**Exercise directions**
Line by line, retype the data exactly as it is given.

--- Listed records Enclosed Below ---

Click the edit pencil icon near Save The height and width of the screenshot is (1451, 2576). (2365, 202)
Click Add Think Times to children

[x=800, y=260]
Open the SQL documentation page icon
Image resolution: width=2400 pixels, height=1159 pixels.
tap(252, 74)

--- End of Enclosed Listed records ---

**Worked solution**
Click the edit pencil icon near Save The height and width of the screenshot is (1451, 2576). (2365, 202)
Click Add Think Times to children

[x=800, y=260]
Open the SQL documentation page icon
Image resolution: width=2400 pixels, height=1159 pixels.
tap(252, 74)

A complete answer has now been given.